## BRIEF
Pick out each line in the items below that contains the word "accomplish", and copy those lines.

++++++++++

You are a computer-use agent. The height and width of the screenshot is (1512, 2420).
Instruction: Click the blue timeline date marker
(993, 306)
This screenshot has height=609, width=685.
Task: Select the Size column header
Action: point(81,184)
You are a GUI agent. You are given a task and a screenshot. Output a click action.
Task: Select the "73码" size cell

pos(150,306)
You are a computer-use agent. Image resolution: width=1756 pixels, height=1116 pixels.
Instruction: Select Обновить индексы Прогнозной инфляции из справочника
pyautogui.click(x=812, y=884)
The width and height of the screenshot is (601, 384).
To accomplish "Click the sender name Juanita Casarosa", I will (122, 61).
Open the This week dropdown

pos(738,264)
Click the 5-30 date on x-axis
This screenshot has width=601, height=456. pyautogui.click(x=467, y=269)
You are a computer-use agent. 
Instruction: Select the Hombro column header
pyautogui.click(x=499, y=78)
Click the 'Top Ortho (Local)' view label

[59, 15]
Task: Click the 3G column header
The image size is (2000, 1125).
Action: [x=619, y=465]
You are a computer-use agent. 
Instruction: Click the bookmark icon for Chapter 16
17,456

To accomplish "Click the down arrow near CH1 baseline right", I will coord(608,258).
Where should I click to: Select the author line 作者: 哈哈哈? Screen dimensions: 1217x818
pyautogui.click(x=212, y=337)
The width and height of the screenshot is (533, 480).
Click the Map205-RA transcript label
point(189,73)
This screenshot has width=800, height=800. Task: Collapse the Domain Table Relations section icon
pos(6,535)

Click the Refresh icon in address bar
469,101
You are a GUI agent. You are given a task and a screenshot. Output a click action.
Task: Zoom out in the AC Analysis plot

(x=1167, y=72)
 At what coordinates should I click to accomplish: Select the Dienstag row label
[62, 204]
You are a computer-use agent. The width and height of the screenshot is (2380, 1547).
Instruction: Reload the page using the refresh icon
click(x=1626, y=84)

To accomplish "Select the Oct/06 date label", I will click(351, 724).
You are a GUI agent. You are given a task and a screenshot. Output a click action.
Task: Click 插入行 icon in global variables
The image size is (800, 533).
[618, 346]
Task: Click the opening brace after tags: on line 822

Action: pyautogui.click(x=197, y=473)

++++++++++

## EXERCISE ANSWER
To accomplish "Click the sender name Juanita Casarosa", I will (122, 61).
To accomplish "Click the down arrow near CH1 baseline right", I will coord(608,258).
 At what coordinates should I click to accomplish: Select the Dienstag row label
To accomplish "Select the Oct/06 date label", I will click(351, 724).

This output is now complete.